Discussion forum in English 2 Read Chapter 6, pages 135-149. Then, discuss how one symbol works in "Hills Like White Elephants" in a 200 word essay. Ernest Hemingway is renowned for the use of effective symbols in almost all his short stories and in his “Hills Like White Elephants" he makes use of a number of symbols that varies from the natural landscape to the various changes in nature. In fact, the conflict (that of abortion) in the story stems from the use of symbols extensively employed all through out the story even though the term ‘abortion’ is never mentioned in the story. The landscape or rather nature acts as the most powerful symbol in the story and at the very outset of the story the girl seeing the lines of hills states “that they look like white elephants” (Schakel &. Ridl 136). The line of white hills in a way foresees “the birth of her baby – something unique like the uncommon white elephant. The color white symbolizes the innocence and purity of her unborn child” (Hills Like White Elephants – Literary Analysis). The word white elephant is repeated three times at different junctures of the building of the conflict and each time the reader can feel the inner pang of Jig. The other prominent symbols used are the fields of grain and trees which represent fertility and fruitfulness (the pregnant state of the girl in the story), the Ebro River that represents life and the shadow of cloud that represents the abortion of the fetus and destruction of life (Hills Like White Elephants – Literary Analysis). At the end of the story the reader is left confused as the conflict (that of abortion) is not fully resolved by the writer and is left for the reader to guess about it.

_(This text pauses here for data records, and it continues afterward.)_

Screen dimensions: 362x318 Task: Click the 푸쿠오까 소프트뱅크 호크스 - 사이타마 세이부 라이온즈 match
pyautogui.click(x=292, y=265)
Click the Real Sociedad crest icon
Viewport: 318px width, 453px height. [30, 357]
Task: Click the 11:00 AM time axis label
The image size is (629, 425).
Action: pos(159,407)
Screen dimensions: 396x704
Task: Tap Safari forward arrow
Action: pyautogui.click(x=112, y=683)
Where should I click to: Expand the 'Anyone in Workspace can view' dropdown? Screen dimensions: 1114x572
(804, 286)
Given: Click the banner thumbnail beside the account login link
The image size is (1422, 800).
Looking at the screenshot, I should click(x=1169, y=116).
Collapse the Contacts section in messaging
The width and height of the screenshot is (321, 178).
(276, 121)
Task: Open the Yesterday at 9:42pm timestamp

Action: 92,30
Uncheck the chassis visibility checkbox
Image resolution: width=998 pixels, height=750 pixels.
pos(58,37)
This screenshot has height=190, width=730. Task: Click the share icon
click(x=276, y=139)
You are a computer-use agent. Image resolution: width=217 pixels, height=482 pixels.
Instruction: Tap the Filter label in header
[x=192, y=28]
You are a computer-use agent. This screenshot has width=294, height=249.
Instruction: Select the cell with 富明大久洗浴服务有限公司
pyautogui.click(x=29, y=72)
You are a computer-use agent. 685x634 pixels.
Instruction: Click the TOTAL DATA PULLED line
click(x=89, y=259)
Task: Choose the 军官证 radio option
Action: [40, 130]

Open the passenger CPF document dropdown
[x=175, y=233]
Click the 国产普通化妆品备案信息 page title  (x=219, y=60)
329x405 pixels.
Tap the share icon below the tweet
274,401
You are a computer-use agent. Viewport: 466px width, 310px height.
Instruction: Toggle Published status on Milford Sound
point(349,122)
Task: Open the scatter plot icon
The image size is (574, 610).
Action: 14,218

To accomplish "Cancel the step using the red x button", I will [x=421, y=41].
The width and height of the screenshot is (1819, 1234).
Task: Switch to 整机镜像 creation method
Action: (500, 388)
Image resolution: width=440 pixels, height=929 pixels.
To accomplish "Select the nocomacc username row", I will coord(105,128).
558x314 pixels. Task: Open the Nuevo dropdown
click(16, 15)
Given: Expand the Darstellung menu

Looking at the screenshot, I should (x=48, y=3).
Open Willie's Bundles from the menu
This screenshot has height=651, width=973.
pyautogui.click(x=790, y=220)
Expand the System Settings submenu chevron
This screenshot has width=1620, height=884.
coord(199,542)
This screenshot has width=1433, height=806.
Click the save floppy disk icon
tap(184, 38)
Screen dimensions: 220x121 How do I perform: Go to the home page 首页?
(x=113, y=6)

Read Chapter 7, pages 195-211. Then, discuss how irony works in "The Story of an Hour" in a 200 word essay.
Literary devices such as the style, the tone and the use of ironies provides extra charm to the narration and very often the use of effective ironies results in unexpected twists and turns to the development and climax of the story. Kate Chopin’s story "The Story of an Hour" is full of situational ironies. The very title of the story is ironic as it foretells some sort of tragedy that lie ahead the central characters within a time span of one hour. The fake news that her husband is killed makes “weep at once, with sudden, wild abandonment” and she becomes motionless and quite for a long time (Schakel &. Ridl 196). The fact that Mrs. Mallard is “afflicted with heart trouble” enhances the gravity of the situation and at the end one feels the irony of the opening sentence. However, it is quite ironic that after brooding over the unexpected turning of events she is overwhelmed by a ‘monstrous joy’ and expressions such as “free, free, free”, “free Body and soul free”, and “yet she had loved him-sometimes” add to the mysterious thoughts that passes through her mind (Schakel &. Ridl p. 197). This irony culminates in the tragic end of Mrs. Mallard at the end of the story. One is shocked to find, after the arrival of Brently that Mrs. Mallard “has died of heart disease-of joy that kills” (Schakel &. Ridl p. 197). A sort of dramatic irony also work out in the story as Mrs. Mallard and the other characters are unaware of the actual turning out of events whereas it is possible for the reader.
Hills Like White Elephants – Literary Analysis. Machete, 2007. 17 June 2009 Schakel, Peter and Ridl, Jack. Approaching Literature. 2nd edn. Bedford/St. Martin’s: USA, 2008.